Despite the aching national wound the performance opened, its underlying message was one of unity and humanism, both themes that provided the foundation for a night in which winners made bold, heartfelt statements in support of LGBTQ rights, diversity, feminism, immigration, the perils of depression and the healing merit of art itself.
Although the show’s political overtones were many and obvious, the president was not mentioned until the eleventh hour, when, before introducing a performance by Bruce Springsteen, Robert De Niro denounced Donald Trump by name and a bleeped epithet beginning in “F.” He received a rousing standing ovation for his efforts.
Anticipating some heavy and emotional moments, hosts Josh Groban and Sara Bareilles leavened the evening with well-measured comedy, beginning with a self-effacing opening number devoted to the night’s losers.
“We are your hosts, and we’re perfectly suited to be because — did you know — neither one of us has ever won anything,” the pair quipped in a duet, which was capped by the boisterous arrival of ensemble dancers from all the nominated shows, including the evening’s biggest winner, “The Band’s Visit,” which capped off the telecast by nabbing its 10th Tony, for best musical.
Andrew Garfield set the inclusive, at times defiant, tone.
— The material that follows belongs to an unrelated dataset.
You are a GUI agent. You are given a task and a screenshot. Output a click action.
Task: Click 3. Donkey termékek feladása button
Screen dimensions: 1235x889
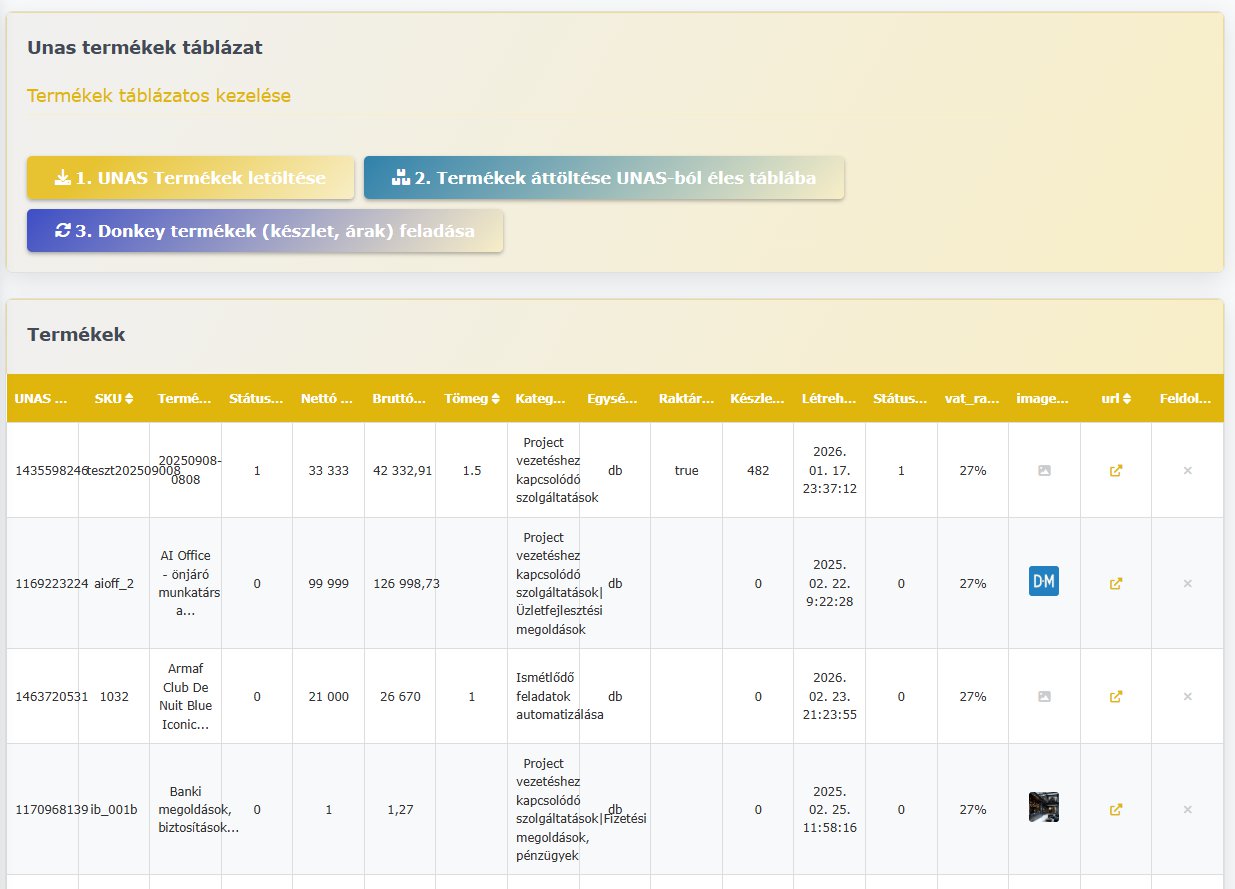coord(265,230)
Upon winning the night’s first award, for lead actor in a play for his work in the revival of Tony Kushner’s 1991 Pulitzer Prize-winning drama about gay life in the late 20th century, “Angels in America,” he dedicated his Tony to the LGBTQ community.
“We are all sacred and we all belong … So let’s just bake a cake for everyone who wants a cake to be baked,” an emotional Garfield said during his acceptance speech, referring to the high-profile Supreme Court case of a Colorado baker who refused to bake a cake for a gay wedding.
The Tonys are the only awards show that must introduce much of the TV audience to the material being celebrated. This presents the telecast with both a handicap and an opportunity, the latter of which was easily seized this year by the wealth of material culled from wildly popular television and film franchises, including “SpongeBob SquarePants,” “Frozen,” “Harry Potter” and “Mean Girls.”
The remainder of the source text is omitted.